Source document:
Question about step used in solution manual for Problem 8b in Chapter 9 of Spivak's Calculus Problem 8b in Chapter 9 of Spivak's Calculus reads as follows:

Prove that if $g(x)=f(cx)$, then $g'(c)=c \cdot f'(cx)$.

Spivak's first part of the solution is written as:
$$\begin{align}g'(x)&=\displaystyle \lim_{h\to 0}\frac{g(x+h)-g(x)}{h}=\displaystyle \lim_{h\to 0}\frac{f(cx+ch)-f(cx)}{h} \\
&= \displaystyle \lim_{h\to 0}\frac{c[f(cx+ch)-f(cx)]}{ch}\color{red}{=} \displaystyle \lim_{k\to 0}\frac{c[f(cx+k)-f(cx)]}{k}\end{align}$$
My question is about the variable substitution that takes place with $k=ch$.

I previously wrote a post (found here: Question about my proof of: $\displaystyle \lim_{h \to 0}f(ch)=\displaystyle \lim_{ch \to 0}f(ch)$ for $c\neq 0$) that I hoped would clear up some of my confusion. The answer for this post alluded to the implicit usage of the following Theorem:

If we have $$\lim\limits_{x \to x_0} f(x) = \ell$$ for some $\ell \in \mathbb R$ (i.e. exists), and if $\varphi$ is a function such that $$\lim\limits_{t \to t_0} \varphi(t) = x_0$$ for some $t_0 \in \mathbb{R} \cup \{\pm \infty\}$, and $\varphi(t) \ne x_0 $ when $t$ is in some deleted nbhd of $t_0$, then $$\lim\limits_{t\to t_0} f(\varphi(t)) = \ell$$ that is $$\lim\limits_{x \to x_0} f(x) = \lim\limits_{t\to t_0} f(\varphi(t))$$

Although learning this theorem was valuable in and of itself, I am not sure I grasp how Spivak is employing it.

Stated task A: In the entries below, please retype the stretch from the line containing "The width and" through the line containing "I will pos(293,43)." without altering a single character.

Exercise input:
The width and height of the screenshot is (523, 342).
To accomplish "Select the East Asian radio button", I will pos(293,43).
==
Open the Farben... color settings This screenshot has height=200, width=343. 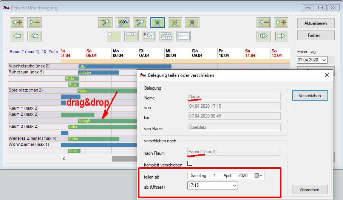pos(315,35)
==
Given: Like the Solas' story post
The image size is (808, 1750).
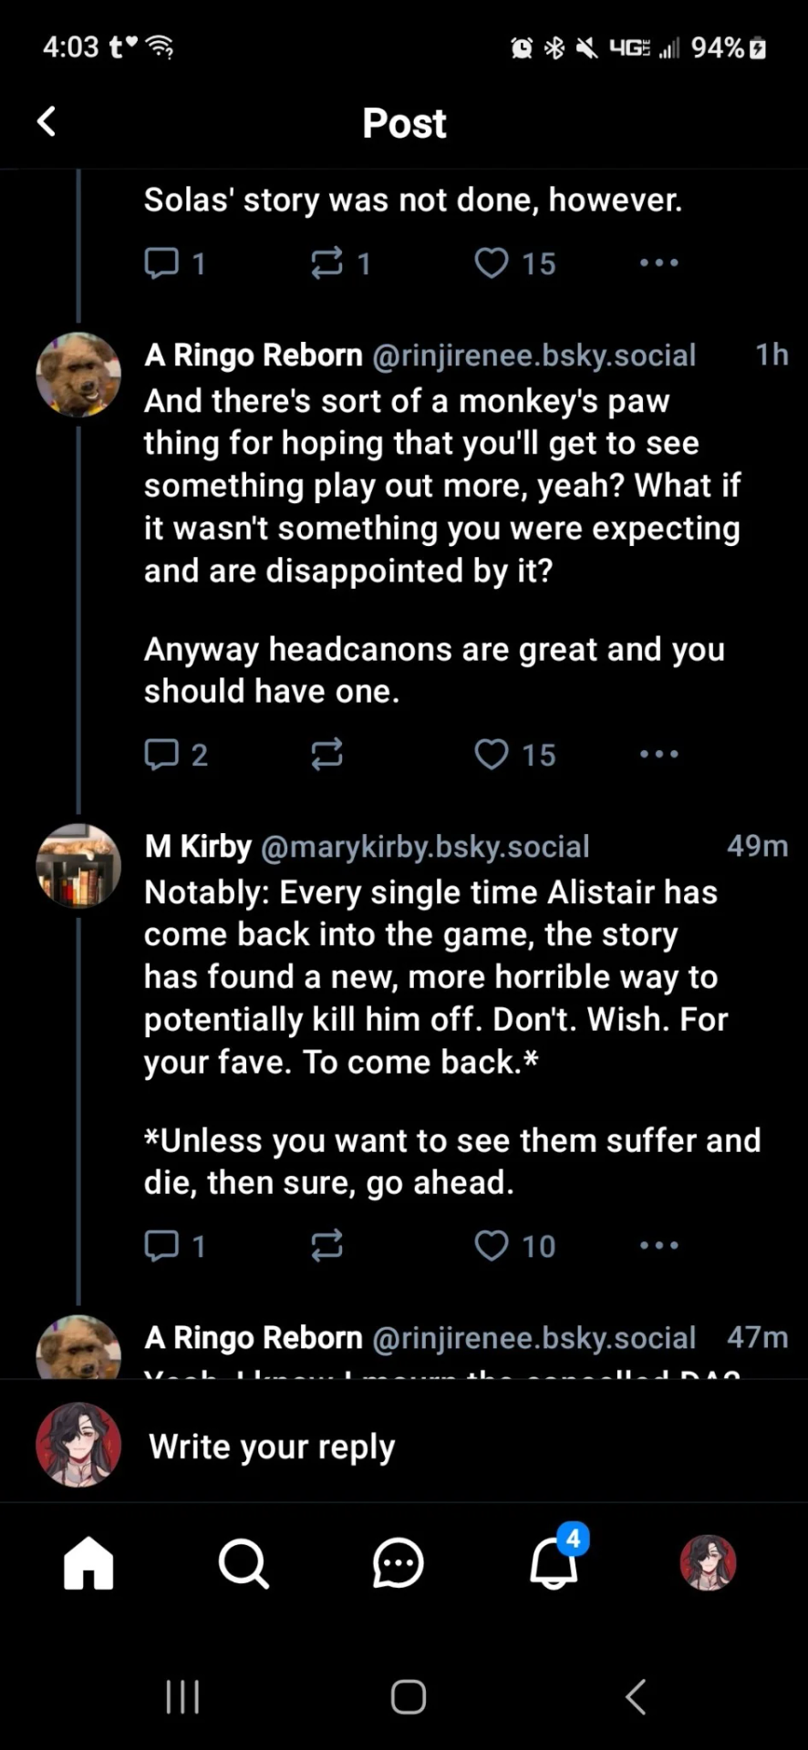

Stated task B: Echo the entire question about the substitution step in Spivak's Problem 8b word for word.

Exercise output A:
The width and height of the screenshot is (523, 342).
To accomplish "Select the East Asian radio button", I will pos(293,43).

Exercise output B:
Question about step used in solution manual for Problem 8b in Chapter 9 of Spivak's Calculus Problem 8b in Chapter 9 of Spivak's Calculus reads as follows:

Prove that if $g(x)=f(cx)$, then $g'(c)=c \cdot f'(cx)$.

Spivak's first part of the solution is written as:
$$\begin{align}g'(x)&=\displaystyle \lim_{h\to 0}\frac{g(x+h)-g(x)}{h}=\displaystyle \lim_{h\to 0}\frac{f(cx+ch)-f(cx)}{h} \\
&= \displaystyle \lim_{h\to 0}\frac{c[f(cx+ch)-f(cx)]}{ch}\color{red}{=} \displaystyle \lim_{k\to 0}\frac{c[f(cx+k)-f(cx)]}{k}\end{align}$$
My question is about the variable substitution that takes place with $k=ch$.

I previously wrote a post (found here: Question about my proof of: $\displaystyle \lim_{h \to 0}f(ch)=\displaystyle \lim_{ch \to 0}f(ch)$ for $c\neq 0$) that I hoped would clear up some of my confusion. The answer for this post alluded to the implicit usage of the following Theorem:

If we have $$\lim\limits_{x \to x_0} f(x) = \ell$$ for some $\ell \in \mathbb R$ (i.e. exists), and if $\varphi$ is a function such that $$\lim\limits_{t \to t_0} \varphi(t) = x_0$$ for some $t_0 \in \mathbb{R} \cup \{\pm \infty\}$, and $\varphi(t) \ne x_0 $ when $t$ is in some deleted nbhd of $t_0$, then $$\lim\limits_{t\to t_0} f(\varphi(t)) = \ell$$ that is $$\lim\limits_{x \to x_0} f(x) = \lim\limits_{t\to t_0} f(\varphi(t))$$

Although learning this theorem was valuable in and of itself, I am not sure I grasp how Spivak is employing it.